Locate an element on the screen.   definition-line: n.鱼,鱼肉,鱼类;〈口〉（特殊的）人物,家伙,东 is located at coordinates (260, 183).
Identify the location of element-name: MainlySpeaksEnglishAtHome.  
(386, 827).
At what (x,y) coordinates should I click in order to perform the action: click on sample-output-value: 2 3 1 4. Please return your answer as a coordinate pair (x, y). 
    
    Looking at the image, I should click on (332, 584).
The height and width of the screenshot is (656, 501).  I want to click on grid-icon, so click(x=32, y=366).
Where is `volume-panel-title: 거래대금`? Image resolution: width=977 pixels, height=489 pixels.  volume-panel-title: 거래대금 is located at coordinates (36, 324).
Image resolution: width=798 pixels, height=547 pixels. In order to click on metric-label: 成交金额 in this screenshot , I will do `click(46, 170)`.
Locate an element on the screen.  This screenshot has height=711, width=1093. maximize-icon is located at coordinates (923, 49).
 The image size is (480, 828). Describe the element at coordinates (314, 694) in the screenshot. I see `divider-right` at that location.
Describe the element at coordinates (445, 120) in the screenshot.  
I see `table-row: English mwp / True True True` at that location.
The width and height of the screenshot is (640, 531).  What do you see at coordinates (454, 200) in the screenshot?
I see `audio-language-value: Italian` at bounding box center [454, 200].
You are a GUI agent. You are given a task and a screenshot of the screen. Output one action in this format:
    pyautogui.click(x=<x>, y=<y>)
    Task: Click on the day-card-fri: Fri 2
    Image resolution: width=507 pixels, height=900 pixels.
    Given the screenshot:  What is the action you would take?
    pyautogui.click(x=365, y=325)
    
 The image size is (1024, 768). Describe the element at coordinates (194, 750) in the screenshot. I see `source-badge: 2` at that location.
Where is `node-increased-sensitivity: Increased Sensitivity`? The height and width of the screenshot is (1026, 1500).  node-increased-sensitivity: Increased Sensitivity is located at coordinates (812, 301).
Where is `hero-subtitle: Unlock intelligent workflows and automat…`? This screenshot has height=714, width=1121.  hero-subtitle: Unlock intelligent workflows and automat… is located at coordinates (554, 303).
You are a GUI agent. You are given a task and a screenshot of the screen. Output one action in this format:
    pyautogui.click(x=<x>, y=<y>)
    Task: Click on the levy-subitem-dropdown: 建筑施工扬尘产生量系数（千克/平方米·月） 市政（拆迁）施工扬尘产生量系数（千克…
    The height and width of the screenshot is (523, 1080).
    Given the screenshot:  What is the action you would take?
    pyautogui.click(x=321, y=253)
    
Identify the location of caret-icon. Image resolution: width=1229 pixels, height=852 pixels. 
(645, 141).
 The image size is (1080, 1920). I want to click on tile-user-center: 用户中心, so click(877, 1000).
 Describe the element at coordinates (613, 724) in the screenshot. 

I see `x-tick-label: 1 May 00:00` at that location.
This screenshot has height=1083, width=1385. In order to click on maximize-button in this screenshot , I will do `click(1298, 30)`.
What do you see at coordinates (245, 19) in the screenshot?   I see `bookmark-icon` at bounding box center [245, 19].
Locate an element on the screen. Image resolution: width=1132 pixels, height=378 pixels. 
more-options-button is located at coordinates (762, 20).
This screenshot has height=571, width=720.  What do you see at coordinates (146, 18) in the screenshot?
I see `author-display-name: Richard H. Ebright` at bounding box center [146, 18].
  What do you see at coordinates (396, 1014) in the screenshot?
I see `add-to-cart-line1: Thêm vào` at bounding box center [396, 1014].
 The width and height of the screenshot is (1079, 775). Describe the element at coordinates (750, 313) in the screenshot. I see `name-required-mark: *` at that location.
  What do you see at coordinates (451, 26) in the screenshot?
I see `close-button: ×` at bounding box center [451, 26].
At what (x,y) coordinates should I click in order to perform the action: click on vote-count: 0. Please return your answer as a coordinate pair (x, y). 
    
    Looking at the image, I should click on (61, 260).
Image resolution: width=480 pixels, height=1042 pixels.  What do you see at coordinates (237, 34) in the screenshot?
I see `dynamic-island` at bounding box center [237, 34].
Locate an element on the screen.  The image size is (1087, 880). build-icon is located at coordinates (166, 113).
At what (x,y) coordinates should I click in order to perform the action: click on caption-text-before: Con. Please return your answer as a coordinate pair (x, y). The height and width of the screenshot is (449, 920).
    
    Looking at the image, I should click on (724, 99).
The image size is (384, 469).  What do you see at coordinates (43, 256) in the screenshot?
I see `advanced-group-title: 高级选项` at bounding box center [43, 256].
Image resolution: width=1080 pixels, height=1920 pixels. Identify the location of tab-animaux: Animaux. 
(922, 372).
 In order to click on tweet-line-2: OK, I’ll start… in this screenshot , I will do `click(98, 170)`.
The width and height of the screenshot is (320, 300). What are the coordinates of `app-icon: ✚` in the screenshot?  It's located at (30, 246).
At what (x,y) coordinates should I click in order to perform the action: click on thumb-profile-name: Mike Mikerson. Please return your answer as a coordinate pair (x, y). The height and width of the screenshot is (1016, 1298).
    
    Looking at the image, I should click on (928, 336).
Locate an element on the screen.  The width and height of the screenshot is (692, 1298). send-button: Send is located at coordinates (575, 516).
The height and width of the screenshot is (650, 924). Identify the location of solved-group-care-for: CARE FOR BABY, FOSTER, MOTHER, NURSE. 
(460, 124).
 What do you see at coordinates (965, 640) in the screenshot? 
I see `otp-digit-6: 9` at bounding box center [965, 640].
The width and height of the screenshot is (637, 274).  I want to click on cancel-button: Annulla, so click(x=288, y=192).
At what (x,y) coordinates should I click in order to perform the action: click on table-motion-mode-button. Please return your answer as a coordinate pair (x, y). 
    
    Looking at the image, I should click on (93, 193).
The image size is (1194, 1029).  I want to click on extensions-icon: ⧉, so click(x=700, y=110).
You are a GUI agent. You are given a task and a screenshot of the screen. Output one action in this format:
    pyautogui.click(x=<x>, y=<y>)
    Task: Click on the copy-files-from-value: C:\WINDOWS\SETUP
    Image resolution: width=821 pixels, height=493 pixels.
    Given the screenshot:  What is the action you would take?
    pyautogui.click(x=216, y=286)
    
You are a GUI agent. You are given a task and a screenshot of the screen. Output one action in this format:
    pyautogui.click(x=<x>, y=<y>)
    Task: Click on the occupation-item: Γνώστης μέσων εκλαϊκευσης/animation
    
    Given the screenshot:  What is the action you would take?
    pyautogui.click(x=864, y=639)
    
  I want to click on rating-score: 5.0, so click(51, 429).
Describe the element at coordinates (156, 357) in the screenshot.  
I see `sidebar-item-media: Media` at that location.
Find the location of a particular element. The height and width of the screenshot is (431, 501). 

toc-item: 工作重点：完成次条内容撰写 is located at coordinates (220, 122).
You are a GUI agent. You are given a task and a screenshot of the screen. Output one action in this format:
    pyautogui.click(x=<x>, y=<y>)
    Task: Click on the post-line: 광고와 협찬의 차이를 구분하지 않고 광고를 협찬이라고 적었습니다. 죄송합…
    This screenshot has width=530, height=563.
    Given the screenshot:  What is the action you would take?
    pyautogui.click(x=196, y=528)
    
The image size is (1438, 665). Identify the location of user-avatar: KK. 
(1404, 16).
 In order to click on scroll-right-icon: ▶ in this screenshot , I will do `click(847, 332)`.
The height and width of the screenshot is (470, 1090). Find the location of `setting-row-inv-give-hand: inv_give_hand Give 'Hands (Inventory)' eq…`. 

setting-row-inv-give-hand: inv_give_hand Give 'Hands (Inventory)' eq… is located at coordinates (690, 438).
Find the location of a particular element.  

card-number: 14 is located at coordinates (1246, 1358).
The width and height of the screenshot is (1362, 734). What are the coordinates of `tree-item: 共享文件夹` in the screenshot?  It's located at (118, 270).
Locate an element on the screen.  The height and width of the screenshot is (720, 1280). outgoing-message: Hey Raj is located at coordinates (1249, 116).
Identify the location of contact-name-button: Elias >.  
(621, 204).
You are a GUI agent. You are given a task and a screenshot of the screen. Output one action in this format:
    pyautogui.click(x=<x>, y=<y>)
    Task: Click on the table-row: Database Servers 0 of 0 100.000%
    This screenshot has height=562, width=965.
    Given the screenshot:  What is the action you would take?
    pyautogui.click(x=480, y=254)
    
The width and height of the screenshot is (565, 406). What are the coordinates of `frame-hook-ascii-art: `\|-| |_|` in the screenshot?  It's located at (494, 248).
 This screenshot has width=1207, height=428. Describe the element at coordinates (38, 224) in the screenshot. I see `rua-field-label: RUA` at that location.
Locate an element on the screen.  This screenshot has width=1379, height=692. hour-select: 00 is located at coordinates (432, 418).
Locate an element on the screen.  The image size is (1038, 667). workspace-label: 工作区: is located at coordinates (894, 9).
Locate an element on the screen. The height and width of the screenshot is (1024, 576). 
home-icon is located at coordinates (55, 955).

- - -

* TASK DIRECTIONS: Render the stretch from the start of the listing through the line containing "(386, 827)." as a JSON list of strings, one string per line, leaving out blank lines.

* OUTPUT OF THE TASK:
[
  "Locate an element on the screen.   definition-line: n.鱼,鱼肉,鱼类;〈口〉（特殊的）人物,家伙,东 is located at coordinates (260, 183).",
  "Identify the location of element-name: MainlySpeaksEnglishAtHome.  ",
  "(386, 827)."
]